# WORK REQUIRED
The answer must consist of every record below, reproduced exactly.

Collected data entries
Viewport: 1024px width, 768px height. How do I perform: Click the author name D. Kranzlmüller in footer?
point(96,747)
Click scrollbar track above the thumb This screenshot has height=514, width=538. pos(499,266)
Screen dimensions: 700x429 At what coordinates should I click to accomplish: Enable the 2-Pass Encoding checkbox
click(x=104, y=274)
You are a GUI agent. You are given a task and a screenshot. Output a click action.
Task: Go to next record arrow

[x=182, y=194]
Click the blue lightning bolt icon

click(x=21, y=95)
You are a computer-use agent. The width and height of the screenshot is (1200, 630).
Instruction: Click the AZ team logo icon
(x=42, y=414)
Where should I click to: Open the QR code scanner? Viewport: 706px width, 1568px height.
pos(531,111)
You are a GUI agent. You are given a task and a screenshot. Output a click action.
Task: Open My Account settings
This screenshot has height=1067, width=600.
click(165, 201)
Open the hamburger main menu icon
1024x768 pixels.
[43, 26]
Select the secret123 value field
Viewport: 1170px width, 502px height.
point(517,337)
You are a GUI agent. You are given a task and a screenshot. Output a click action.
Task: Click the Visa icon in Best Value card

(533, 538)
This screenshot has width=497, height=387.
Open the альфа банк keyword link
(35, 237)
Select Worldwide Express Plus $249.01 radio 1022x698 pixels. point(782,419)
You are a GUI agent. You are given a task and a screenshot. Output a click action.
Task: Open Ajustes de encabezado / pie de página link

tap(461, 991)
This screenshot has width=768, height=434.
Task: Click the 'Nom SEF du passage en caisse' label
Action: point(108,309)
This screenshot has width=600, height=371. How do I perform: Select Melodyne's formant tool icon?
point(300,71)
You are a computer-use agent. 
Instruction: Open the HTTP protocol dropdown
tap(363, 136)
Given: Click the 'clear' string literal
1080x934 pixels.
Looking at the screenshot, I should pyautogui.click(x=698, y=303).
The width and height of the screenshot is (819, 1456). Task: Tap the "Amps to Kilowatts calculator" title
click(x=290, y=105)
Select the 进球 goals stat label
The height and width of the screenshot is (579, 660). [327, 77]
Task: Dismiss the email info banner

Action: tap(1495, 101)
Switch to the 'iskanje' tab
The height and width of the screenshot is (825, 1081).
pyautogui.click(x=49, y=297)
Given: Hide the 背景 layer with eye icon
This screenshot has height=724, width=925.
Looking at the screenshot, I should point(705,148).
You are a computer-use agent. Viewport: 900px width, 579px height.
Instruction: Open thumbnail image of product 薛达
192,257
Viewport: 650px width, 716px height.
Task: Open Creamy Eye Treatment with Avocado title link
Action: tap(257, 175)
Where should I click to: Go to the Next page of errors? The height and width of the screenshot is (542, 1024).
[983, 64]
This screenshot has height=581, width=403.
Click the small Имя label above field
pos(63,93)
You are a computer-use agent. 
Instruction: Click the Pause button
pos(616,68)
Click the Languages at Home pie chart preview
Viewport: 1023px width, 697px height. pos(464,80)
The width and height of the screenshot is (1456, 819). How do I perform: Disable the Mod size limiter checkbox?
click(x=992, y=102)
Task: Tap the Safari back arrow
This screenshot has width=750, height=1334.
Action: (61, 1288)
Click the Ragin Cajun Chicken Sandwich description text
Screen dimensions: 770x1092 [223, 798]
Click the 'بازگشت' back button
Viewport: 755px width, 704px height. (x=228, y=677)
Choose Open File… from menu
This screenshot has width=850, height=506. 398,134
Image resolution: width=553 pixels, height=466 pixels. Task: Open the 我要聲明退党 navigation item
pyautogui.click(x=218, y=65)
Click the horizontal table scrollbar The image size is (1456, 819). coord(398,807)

# RESPONSE TO THIS EXERCISE
Viewport: 1024px width, 768px height. How do I perform: Click the author name D. Kranzlmüller in footer?
point(96,747)
Click scrollbar track above the thumb This screenshot has height=514, width=538. pos(499,266)
Screen dimensions: 700x429 At what coordinates should I click to accomplish: Enable the 2-Pass Encoding checkbox
click(x=104, y=274)
You are a GUI agent. You are given a task and a screenshot. Output a click action.
Task: Go to next record arrow

[x=182, y=194]
Click the blue lightning bolt icon

click(x=21, y=95)
You are a computer-use agent. The width and height of the screenshot is (1200, 630).
Instruction: Click the AZ team logo icon
(x=42, y=414)
Where should I click to: Open the QR code scanner? Viewport: 706px width, 1568px height.
pos(531,111)
You are a GUI agent. You are given a task and a screenshot. Output a click action.
Task: Open My Account settings
This screenshot has height=1067, width=600.
click(165, 201)
Open the hamburger main menu icon
1024x768 pixels.
[43, 26]
Select the secret123 value field
Viewport: 1170px width, 502px height.
point(517,337)
You are a GUI agent. You are given a task and a screenshot. Output a click action.
Task: Click the Visa icon in Best Value card

(533, 538)
This screenshot has width=497, height=387.
Open the альфа банк keyword link
(35, 237)
Select Worldwide Express Plus $249.01 radio 1022x698 pixels. point(782,419)
You are a GUI agent. You are given a task and a screenshot. Output a click action.
Task: Open Ajustes de encabezado / pie de página link

tap(461, 991)
This screenshot has width=768, height=434.
Task: Click the 'Nom SEF du passage en caisse' label
Action: point(108,309)
This screenshot has width=600, height=371. How do I perform: Select Melodyne's formant tool icon?
point(300,71)
You are a computer-use agent. 
Instruction: Open the HTTP protocol dropdown
tap(363, 136)
Given: Click the 'clear' string literal
1080x934 pixels.
Looking at the screenshot, I should pyautogui.click(x=698, y=303).
The width and height of the screenshot is (819, 1456). Task: Tap the "Amps to Kilowatts calculator" title
click(x=290, y=105)
Select the 进球 goals stat label
The height and width of the screenshot is (579, 660). [327, 77]
Task: Dismiss the email info banner

Action: tap(1495, 101)
Switch to the 'iskanje' tab
The height and width of the screenshot is (825, 1081).
pyautogui.click(x=49, y=297)
Given: Hide the 背景 layer with eye icon
This screenshot has height=724, width=925.
Looking at the screenshot, I should point(705,148).
You are a computer-use agent. Viewport: 900px width, 579px height.
Instruction: Open thumbnail image of product 薛达
192,257
Viewport: 650px width, 716px height.
Task: Open Creamy Eye Treatment with Avocado title link
Action: tap(257, 175)
Where should I click to: Go to the Next page of errors? The height and width of the screenshot is (542, 1024).
[983, 64]
This screenshot has height=581, width=403.
Click the small Имя label above field
pos(63,93)
You are a computer-use agent. 
Instruction: Click the Pause button
pos(616,68)
Click the Languages at Home pie chart preview
Viewport: 1023px width, 697px height. pos(464,80)
The width and height of the screenshot is (1456, 819). How do I perform: Disable the Mod size limiter checkbox?
click(x=992, y=102)
Task: Tap the Safari back arrow
This screenshot has width=750, height=1334.
Action: (61, 1288)
Click the Ragin Cajun Chicken Sandwich description text
Screen dimensions: 770x1092 [223, 798]
Click the 'بازگشت' back button
Viewport: 755px width, 704px height. (x=228, y=677)
Choose Open File… from menu
This screenshot has width=850, height=506. 398,134
Image resolution: width=553 pixels, height=466 pixels. Task: Open the 我要聲明退党 navigation item
pyautogui.click(x=218, y=65)
Click the horizontal table scrollbar The image size is (1456, 819). coord(398,807)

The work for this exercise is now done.